Demo: Speech processing MFCC demo #603

srush · 2021-07-17T00:11:57Z

This is a demo of speech preprocessing. Mostly an attempt to try out some applied signal processing and see what you might be able to do. It includes

Reading and using Wave files
Some application of FFT and DCT
Dex implementation of the Mel Scale and the overlapping windows scaling method.

Things that are great:

Really liking signal processing in dex. Feels very natural.
Parser library is fun and easy to use.
new bit interface is cool! (I think I messed it up though, not sure how to go from word8's to int16)
Windowing / convolutions / padding turned out nice.

Things that I am still struggling with:

Slicing is kind of annoying, and I end up with too many types.
Special casing on loops always feels a bit verbose. particularly when matching indices.
Too much ordinal arithmetic. I think that needs to be in the prelude. It is really hard to reverse an ordinal, get neighbors, check order etc.
Plots could be prettier. Like connecting dots?

Things that are a problem:

I have like three real jobs, and I spend too much time writing dex.

apaszke

This is pretty cool! I learn something every time I go through your PRs.

While this already looks good, I am hoping that we might be able to polish the indexing portions a little more, and also possibly figure out what we should change in the language to make it better.

examples/alignment.dx

apaszke · 2021-07-18T09:31:50Z

examples/alignment.dx

+z = FToI (pow 2.0 15.0)
+def W32ToI (x : Word32): Int  =
+    y:Int = internalCast _ x
+    select (y <= z) y ((-1)*z + (y- z))


Is that meant to reinterpret the Word32 as a twos complement encoded integer?

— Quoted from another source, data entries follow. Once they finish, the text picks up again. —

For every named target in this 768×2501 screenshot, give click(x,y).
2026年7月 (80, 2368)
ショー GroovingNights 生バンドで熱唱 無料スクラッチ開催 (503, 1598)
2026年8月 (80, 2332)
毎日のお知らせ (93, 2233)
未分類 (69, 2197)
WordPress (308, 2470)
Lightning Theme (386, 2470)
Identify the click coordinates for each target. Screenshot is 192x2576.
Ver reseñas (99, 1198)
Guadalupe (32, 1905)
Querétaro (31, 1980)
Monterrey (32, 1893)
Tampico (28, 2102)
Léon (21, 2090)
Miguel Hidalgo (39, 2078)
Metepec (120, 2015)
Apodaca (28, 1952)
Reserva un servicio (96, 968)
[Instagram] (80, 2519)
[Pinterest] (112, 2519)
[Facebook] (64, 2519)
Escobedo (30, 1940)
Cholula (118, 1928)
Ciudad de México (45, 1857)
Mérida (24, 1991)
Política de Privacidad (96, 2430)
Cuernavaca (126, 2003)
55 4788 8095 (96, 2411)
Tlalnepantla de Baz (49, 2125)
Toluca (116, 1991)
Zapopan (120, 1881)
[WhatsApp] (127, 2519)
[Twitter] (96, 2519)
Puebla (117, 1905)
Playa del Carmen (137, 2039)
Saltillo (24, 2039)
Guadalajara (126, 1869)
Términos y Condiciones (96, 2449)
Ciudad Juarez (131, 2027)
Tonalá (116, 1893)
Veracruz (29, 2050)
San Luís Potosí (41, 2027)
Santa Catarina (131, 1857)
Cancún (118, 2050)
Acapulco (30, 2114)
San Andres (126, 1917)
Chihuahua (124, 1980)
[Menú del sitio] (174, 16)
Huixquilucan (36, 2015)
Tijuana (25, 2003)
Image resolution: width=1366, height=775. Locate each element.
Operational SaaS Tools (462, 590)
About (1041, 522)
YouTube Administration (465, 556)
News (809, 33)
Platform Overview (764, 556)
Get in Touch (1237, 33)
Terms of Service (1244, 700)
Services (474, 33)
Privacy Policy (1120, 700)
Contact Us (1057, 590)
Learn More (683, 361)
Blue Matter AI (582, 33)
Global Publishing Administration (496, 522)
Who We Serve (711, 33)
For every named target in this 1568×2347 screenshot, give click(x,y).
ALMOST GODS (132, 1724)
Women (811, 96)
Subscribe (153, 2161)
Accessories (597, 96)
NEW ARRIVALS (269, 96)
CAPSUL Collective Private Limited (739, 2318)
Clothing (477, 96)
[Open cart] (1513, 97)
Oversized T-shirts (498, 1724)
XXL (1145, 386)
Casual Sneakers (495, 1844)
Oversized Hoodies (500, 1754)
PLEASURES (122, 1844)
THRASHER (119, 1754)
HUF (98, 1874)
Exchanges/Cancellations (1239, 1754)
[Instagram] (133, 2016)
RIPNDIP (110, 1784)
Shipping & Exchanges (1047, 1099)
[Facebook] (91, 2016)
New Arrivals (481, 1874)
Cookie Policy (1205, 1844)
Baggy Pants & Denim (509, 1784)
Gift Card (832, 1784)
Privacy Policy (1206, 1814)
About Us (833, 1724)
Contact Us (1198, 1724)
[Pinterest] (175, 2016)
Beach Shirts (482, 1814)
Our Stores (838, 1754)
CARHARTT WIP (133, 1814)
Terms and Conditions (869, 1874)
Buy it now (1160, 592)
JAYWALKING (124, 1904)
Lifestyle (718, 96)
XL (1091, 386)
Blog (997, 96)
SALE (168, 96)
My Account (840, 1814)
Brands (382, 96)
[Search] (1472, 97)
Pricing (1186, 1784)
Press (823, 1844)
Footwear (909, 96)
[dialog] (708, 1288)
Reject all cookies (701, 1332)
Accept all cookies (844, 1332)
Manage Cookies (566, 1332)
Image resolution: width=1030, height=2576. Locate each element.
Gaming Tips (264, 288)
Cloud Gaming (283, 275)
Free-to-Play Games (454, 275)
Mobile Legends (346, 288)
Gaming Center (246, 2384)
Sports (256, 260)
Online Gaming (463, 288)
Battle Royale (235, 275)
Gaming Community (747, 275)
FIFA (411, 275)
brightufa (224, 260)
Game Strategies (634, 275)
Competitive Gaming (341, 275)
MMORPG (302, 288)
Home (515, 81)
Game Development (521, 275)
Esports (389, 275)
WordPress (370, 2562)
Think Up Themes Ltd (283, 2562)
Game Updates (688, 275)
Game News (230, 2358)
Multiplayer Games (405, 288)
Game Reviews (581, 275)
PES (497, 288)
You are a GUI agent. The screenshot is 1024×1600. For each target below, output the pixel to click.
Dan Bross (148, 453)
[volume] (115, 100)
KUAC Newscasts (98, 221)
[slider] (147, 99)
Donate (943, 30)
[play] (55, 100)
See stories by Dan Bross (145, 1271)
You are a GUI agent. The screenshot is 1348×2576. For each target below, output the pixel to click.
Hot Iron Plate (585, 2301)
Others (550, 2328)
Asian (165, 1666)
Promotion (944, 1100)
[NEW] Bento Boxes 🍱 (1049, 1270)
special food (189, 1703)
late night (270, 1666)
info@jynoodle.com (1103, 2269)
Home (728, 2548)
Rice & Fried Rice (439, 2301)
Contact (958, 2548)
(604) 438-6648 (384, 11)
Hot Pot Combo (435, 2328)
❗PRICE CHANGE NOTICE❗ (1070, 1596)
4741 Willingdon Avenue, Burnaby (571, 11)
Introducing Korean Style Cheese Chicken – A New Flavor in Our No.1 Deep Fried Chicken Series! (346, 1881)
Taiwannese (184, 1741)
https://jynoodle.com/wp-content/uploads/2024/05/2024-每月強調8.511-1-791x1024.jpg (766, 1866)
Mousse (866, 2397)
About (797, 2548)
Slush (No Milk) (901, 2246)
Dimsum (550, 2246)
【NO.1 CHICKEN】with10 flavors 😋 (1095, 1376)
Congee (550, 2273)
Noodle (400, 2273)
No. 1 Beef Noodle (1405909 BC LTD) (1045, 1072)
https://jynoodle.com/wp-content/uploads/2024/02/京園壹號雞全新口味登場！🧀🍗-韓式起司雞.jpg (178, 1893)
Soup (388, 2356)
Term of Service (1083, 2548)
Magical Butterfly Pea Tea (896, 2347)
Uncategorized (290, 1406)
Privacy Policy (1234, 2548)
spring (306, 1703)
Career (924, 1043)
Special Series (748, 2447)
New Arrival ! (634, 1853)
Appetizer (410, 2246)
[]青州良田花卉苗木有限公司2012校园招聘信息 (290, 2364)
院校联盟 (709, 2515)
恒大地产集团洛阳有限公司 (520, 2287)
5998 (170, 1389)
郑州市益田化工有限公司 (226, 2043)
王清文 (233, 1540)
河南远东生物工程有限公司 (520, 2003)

Yes! This is super hacky, but I couldn't come up with a better way. Wav file stores int16's in this format.

apaszke · 2021-07-18T09:47:58Z

examples/alignment.dx

+    iter \i .
+         case i < n of
+              True ->
+                  _ = parse h (pChar ls.(i@_))


You might want to use unsafeFromOrdinal here. I guess we should add a !@! operator for that at some point

What is the benefit? It is faster?

Yup, faster both to compile and to execute. With a downside that if you do end up casting an integer out of range then you can get memory corruption and segfaults.

examples/alignment.dx

lib/fft.dx

apaszke · 2021-07-18T21:21:42Z

examples/alignment.dx

+MelBins = Fin 28
+
+hscale : ScaledRange Positive = AsScaledRange {start=0.0, end=samplerate / 2.0}
+melscale : ScaledRange MelBins = AsScaledRange {start=mel 0.0, end=mel (samplerate / 2.0)}


Might be worth mentioning why do you pick samplerate / 2.0 as the end

examples/alignment.dx

google-cla · 2021-07-21T04:27:06Z

We found a Contributor License Agreement for you (the sender of this pull request), but were unable to find agreements for all the commit author(s) or Co-authors. If you authored these, maybe you used a different email address in the git commits than was used to sign the CLA (login here to double check)? If these were authored by someone else, then they will need to sign a CLA as well, and confirm that they're okay with these being contributed to Google.
In order to pass this check, please resolve this problem and then comment @googlebot I fixed it.. If the bot doesn't comment, it means it doesn't think anything has changed.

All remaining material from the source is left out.